- [Records shown]
————
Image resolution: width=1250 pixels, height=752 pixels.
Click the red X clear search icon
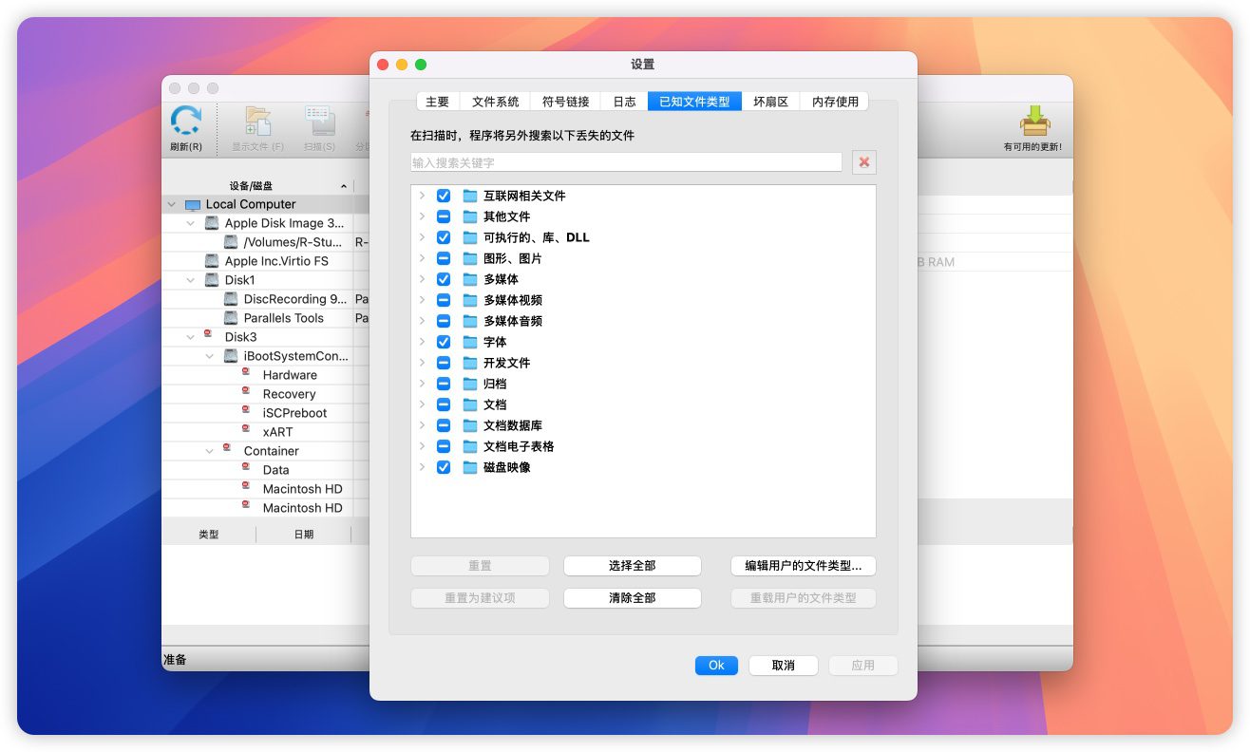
————
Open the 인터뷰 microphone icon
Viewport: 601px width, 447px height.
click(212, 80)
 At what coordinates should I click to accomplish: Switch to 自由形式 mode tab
————
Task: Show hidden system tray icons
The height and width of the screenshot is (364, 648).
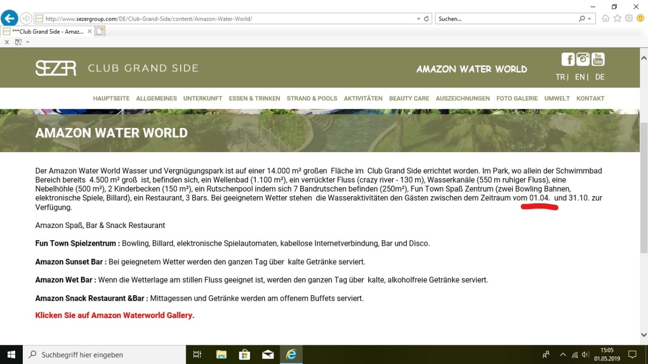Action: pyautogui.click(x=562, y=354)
————
- [Activity] Set down, from the entries above, exactly the lines from the one with "Image resolution: width=1250" up to and including the one with "Click the red X clear search icon", and no other lines.

- [Your solution]
Image resolution: width=1250 pixels, height=752 pixels.
Click the red X clear search icon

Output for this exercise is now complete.